L’emancipazione della poesia non è una truffa
Avete presente quando imparate una nuova parola e, di colpo, cominciate a sentirla ovunque? E vi chiedete come avete fatto a non notarla fino ad oggi?
A me è successa una cosa simile con il MEP, il Movimento per l’Emancipazione della Poesia. Non avevo mai notato quei fogli appiccicati sui muri, un po’ provati dalle intemperie, che regalano poesie ai passanti. Non finché Albi non me ne ha parlato qui. Da quel momento, mi sembra di vederli ovunque vada: in centro a Bologna (vicino alla svastica), via Tortona a Milano, e questo weekend a Pisa.
Stavo passeggiando per una vietta del centro e mi sono ritrovata queste poesie che mi camminavano di fianco.
Ne ho goduto come si gode delle more raccolte dai gelsi ai lati della strada. Sembrano non appartenere a nessuno, per questo le prendi, le assapori assicurandoti che ce ne siano abbastanza per il prossimo nomade.
Stasera, di R. 12
I tuoi occhi sono talmente scuri, che guardandoti, ritrovo solo il mio riflesso,
colato sulla superficie nera delle tue iridi.
Visto che non riusciamo a parlare
sciogliamoci nell’ammoniaca della notte,
fino a rimanere scheletri acidi,
e raschiare qualcosa in te.
Ormai da troppo tempo
siamo fantasmi schiacciati nella fotocopiatrice dei giorni.
Facciamo scoppiettare chiacchiere per riscaldarci.
Ma siamo così freddi dentro,
che sembriamo le statue di marmo sotto la pioggia, là fuori.
Stanzi nella tua bellezza inutile,
mentre, lentamente, sono penetrato da foreste di sospiri congelati.
Dimmi qualcosa.
Sto morendo, assiderato nella mia solitudine
Presabbene oh. Però bella la cosa della fotocopiatrice. Mi fa proprio pensare a quando dovrò tornare al lavoro dopo questo weekend a zonzo per il centro Italia.
E.12
Ironia paradigmatica della sorte
Vidi
La rappresentazione della mia vita una sera
In un teatro in fondo alla via
Tu eri il capocomico
La locandina era finta felicità
Ma non vi viene subito da pensare a Quasimodo?
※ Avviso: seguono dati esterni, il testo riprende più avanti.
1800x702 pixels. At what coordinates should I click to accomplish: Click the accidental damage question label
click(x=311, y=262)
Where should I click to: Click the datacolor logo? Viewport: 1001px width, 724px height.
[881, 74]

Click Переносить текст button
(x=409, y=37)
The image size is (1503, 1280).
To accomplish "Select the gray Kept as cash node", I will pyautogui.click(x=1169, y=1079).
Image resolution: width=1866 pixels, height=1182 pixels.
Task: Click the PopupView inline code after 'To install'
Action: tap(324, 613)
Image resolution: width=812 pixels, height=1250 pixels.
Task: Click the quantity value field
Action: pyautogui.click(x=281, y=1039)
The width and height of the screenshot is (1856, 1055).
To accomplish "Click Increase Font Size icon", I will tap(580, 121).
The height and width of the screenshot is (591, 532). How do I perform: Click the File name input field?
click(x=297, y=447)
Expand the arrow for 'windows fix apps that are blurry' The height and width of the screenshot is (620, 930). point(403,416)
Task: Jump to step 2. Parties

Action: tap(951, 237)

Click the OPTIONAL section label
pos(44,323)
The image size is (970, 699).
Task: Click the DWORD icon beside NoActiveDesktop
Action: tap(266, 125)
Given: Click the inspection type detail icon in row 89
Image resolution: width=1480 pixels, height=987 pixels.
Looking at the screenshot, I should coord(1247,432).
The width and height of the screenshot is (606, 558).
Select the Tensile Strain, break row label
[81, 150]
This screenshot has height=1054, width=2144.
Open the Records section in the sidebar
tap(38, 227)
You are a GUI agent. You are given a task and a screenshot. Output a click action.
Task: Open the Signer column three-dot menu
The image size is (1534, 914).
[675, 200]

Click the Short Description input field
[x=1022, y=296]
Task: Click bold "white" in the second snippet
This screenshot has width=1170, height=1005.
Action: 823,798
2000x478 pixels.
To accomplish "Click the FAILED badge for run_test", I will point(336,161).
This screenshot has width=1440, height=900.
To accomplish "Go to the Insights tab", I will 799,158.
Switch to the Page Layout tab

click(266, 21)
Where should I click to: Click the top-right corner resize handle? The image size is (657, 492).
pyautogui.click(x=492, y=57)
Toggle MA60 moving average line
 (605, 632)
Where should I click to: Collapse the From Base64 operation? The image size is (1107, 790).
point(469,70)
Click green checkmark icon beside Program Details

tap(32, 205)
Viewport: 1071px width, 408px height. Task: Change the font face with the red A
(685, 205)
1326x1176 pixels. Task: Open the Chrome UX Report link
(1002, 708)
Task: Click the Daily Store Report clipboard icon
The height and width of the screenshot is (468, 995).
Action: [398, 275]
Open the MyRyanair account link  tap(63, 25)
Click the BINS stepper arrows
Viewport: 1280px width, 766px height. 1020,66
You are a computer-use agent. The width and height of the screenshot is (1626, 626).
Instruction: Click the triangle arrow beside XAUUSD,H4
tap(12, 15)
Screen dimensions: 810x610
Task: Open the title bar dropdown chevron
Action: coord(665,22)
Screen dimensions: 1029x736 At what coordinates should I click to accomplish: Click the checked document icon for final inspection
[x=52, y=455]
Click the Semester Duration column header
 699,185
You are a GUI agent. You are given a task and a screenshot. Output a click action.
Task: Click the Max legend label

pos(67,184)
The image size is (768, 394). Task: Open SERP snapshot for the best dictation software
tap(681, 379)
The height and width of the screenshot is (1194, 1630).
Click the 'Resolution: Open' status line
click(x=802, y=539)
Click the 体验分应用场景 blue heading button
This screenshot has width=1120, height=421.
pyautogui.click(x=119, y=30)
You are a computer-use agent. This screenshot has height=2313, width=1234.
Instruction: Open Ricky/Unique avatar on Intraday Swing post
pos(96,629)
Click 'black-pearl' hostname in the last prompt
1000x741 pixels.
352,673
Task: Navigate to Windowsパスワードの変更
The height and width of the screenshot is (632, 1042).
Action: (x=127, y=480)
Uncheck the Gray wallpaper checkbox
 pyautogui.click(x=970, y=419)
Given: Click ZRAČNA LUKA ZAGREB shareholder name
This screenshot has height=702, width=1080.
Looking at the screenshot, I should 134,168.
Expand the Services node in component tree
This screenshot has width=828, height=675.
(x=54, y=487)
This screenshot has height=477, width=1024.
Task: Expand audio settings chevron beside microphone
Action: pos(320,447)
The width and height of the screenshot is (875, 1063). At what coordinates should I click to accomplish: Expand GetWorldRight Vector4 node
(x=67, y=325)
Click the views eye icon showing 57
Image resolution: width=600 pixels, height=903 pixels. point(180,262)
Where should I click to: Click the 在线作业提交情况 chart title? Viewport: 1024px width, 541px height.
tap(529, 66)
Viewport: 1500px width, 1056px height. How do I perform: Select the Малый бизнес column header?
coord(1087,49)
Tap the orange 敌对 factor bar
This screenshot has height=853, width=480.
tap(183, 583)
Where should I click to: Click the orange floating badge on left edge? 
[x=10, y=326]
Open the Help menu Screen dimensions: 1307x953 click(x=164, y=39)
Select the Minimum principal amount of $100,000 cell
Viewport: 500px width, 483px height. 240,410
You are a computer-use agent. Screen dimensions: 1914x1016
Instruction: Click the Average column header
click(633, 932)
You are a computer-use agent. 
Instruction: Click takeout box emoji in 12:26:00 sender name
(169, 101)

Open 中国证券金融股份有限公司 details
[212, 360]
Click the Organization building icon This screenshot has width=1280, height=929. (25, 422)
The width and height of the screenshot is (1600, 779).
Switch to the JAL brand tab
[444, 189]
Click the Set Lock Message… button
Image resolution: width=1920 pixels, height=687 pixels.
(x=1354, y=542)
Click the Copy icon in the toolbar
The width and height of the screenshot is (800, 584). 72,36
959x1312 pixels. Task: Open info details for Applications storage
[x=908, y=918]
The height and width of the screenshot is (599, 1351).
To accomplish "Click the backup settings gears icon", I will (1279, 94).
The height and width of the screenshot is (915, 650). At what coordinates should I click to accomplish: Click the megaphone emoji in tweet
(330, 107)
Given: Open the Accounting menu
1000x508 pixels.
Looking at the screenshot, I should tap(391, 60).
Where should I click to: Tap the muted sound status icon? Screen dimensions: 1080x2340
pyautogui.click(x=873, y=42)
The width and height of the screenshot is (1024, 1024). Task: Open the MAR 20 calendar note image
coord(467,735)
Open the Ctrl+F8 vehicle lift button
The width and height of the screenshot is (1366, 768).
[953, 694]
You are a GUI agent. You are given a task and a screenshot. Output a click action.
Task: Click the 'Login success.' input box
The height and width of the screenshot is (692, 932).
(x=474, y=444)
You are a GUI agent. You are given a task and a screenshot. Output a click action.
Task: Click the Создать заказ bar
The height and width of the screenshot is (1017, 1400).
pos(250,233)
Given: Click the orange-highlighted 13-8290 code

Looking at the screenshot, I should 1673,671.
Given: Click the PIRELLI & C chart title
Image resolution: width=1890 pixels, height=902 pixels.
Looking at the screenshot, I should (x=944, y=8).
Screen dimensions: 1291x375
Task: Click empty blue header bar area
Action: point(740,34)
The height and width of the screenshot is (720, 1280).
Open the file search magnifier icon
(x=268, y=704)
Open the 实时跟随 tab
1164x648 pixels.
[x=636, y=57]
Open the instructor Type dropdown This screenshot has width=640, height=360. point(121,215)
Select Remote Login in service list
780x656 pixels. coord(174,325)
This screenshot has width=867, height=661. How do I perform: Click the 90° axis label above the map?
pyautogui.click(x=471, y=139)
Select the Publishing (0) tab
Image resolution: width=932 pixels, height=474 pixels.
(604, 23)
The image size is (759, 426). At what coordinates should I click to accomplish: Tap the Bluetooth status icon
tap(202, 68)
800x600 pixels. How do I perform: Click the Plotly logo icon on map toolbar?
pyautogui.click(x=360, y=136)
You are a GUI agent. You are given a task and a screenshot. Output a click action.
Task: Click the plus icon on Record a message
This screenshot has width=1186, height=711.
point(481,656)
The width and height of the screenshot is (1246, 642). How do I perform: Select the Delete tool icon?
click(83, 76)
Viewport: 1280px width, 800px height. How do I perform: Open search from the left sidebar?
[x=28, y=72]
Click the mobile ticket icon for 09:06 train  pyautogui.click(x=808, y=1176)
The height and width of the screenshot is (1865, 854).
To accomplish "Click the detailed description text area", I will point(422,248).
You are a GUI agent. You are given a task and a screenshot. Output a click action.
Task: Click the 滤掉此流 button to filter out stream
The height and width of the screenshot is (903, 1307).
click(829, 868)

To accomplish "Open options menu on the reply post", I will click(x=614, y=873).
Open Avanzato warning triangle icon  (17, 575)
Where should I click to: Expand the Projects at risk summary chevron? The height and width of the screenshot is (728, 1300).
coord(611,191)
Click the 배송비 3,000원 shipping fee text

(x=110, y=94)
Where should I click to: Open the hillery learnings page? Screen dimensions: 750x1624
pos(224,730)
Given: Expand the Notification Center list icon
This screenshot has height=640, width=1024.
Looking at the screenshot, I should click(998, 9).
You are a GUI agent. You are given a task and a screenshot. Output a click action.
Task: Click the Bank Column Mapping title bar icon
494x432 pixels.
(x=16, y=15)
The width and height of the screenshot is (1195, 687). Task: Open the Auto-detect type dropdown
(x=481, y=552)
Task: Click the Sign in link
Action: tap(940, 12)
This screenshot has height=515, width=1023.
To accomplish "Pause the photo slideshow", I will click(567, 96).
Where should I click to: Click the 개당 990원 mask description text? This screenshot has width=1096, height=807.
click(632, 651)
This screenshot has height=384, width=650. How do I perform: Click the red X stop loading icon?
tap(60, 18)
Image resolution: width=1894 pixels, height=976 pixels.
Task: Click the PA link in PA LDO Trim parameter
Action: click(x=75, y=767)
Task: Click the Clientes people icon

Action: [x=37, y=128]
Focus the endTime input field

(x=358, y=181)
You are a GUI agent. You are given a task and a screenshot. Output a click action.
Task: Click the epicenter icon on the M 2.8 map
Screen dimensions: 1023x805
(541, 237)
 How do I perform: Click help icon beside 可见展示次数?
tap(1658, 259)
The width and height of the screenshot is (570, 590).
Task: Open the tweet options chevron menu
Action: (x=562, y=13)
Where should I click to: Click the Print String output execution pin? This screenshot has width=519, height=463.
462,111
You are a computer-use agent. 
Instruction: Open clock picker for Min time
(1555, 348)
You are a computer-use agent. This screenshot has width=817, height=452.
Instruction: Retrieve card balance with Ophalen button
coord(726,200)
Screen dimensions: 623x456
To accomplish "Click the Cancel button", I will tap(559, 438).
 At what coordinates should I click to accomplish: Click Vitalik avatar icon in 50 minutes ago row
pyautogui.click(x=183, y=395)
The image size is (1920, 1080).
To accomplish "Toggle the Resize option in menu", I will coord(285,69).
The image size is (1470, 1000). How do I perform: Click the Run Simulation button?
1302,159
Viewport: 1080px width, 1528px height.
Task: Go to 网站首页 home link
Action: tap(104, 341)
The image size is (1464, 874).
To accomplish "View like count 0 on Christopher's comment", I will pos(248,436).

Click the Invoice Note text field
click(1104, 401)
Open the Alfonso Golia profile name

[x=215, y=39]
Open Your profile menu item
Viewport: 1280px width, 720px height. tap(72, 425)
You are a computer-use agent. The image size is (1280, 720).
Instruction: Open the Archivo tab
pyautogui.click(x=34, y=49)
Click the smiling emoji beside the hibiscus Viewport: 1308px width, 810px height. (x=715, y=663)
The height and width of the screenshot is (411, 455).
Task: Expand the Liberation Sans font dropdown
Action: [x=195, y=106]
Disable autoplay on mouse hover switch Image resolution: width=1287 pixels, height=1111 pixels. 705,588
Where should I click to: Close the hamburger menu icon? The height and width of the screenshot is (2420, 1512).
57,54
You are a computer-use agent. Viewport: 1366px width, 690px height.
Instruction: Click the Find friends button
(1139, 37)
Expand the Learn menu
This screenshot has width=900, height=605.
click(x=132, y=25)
Ognuno sta solo sul cuor della terra
trafitto da un raggio di Sole:
ed è subito sera
Il manifesto del MEP è molto semplice: Il MEP si propone di restituire alla poesia il ruolo egemone che le compete sulle altre arti e al contempo di non lasciarla esclusivo appannaggio di una ristretta élite, ma di riportarla alle persone, per le strade e nelle piazze.
E alla fine sta tutto qua. Basta diffonderla la poesia, perché si emancipi. E’ lo stesso discorso che vale per i Poetry Slam.
E poi c’è la mia preferita delle tre:
08
Solitario, vago per il mondo in cerca di risposte.
Mi domando: dov’è il baratro? Voglio gettarmici,
cadere nell’oblio e non risalir mai più.
Con quali forze un momento ti travolge?
Non sono io che parlo, o forse sì.
Sei pesante: dillo, lettore, che sono pesante.
Ascolta il battito di ogni mia parola,
odora le sensazioni dei miei versi,
tasta i pensieri, incastrali nel tuo
sentimento momentaneo, e poi rivivi
un malinconico ricordo.
Esiste l’eterno? Forse solo la perturbazione
dell’anima: non rinnegare il dolore,
la mera ricerca di felicità
non esiste, è solo autoillusione.
Come una malattia, ti perseguiterà.
E se non fosse una malattia?
Contraddizioni incomplete portano al niente.
E se non fosse così?
Puoi davvero dire di essere qualcosa?
E se fossi indefinito?
Il relativismo mi attanaglia,
perfora la mia carne e non comprendo.
Niente, ha più un senso.
Non sono d’accordo. Ma chi sono io per dirlo? Io sono solo una passante che coglie le more.
L’emancipazione della poesia non è una truffa, e non me la sono mica inventata oggi che non c’è.
Chi indovina la cit. vince un bacione.